Geçenlerde hava sanki bahar gibiydi. Arkadaşları arayıp haydi kalkın Bebek Kahveye gidip biraz içimizi açalım dedim. Hepsinin işi varmış olamadı.
Ben de evimin balkonunda şezlonga yayıldım, güneşin kucağına bıraktım kendimi. Mini şortumu da çekmiştim. Servis işlerimi yapmakla görevli itaatkarıma bana hemen yabancı dergileri getirmesini ve bir de espresso yapmasını söyledim.
Kahvem dergilerimle birlikte servis edilince kahve aromalı sigarillomdan bir tane aldım, itaatkarım bunu görür görmez görevini iyi bildiği için elinde çakmak yanı başıma geldi. Size bir şey söyleyeyim mi kahve aromalı sigarillo ile espresso birlikte olağanüstü uyumlu aşıklar gibiler. Adamı içeriye yolladıktan sonra yabancı dergileri karıştırarak keyfime bakmaya başladım. Güneş yakıcı değildi ama çıplak bacağımı tatlı tatlı okşuyordu.
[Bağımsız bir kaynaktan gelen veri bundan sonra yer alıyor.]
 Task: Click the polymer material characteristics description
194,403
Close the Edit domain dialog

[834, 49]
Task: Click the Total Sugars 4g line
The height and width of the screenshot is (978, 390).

Bazaar dergisinde Elle Macpherspon ile ilgili bir yazı vardı. Kadının çok güzel fotoğraflarını da çekmişler. 60 yaşındaymış Elle. Dergide bu yaşına rağmen kadının bu kadar güzel ve seksi görülebilmesi övülüyordu. Derginin yayıncıları zamanımızda 60 yaşın artık yaşlı sayılmadığını bilmiyor galiba diye düşündüm.
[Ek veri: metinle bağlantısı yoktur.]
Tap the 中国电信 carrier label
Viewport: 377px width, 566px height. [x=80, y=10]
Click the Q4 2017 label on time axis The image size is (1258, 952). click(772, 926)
Daha sonra Elle’nin yaşı kadar sahnelerde olan Ajda Pekkan aklıma geldi.
60 yıldır sahnelerde gördüğümüz Ajda 78 yaşında ve bence Elle’den çok daha seksi görünüyor ve üstelik 12 Haziran’da ilk stadyum konserini Beşiktaş stadyumunda vermeye hazırlanıyor.
60 yaşındaki Elle’ye tanrıça muamelesi yapan dergi 78 yaşındaki Ajda’nın fiziğini, tazeliğini görseydi kim bilir neler yapardı diye düşündüm.
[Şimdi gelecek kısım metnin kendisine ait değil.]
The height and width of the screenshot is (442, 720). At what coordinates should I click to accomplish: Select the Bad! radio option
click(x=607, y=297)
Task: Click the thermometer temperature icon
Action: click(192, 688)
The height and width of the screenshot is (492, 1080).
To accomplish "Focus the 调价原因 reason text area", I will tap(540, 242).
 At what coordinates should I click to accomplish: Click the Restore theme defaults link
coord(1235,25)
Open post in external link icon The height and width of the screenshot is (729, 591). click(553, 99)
Tabii ki gidiyoruz Ajda ve arkadaşlarının konserine stadyuma. Arkadaşlarımla bunu yaza merhaba partimiz olarak düşündük.
Konserin en ucuz bileti 700 TL’den, en pahalı bilet ise 15 bin TL’den satışa sunuldu. Biz stadyumda nasıl olsa dev ekran da olur diye önce en ucuzundan alalım bileti diye düşündük ama aramızda lüksüne, rahatlığına düşkün olanlar var, onlar ısrar edince en ucuz ile en pahalı olanlar arasında orta bir yerden aldık biletlerimizi.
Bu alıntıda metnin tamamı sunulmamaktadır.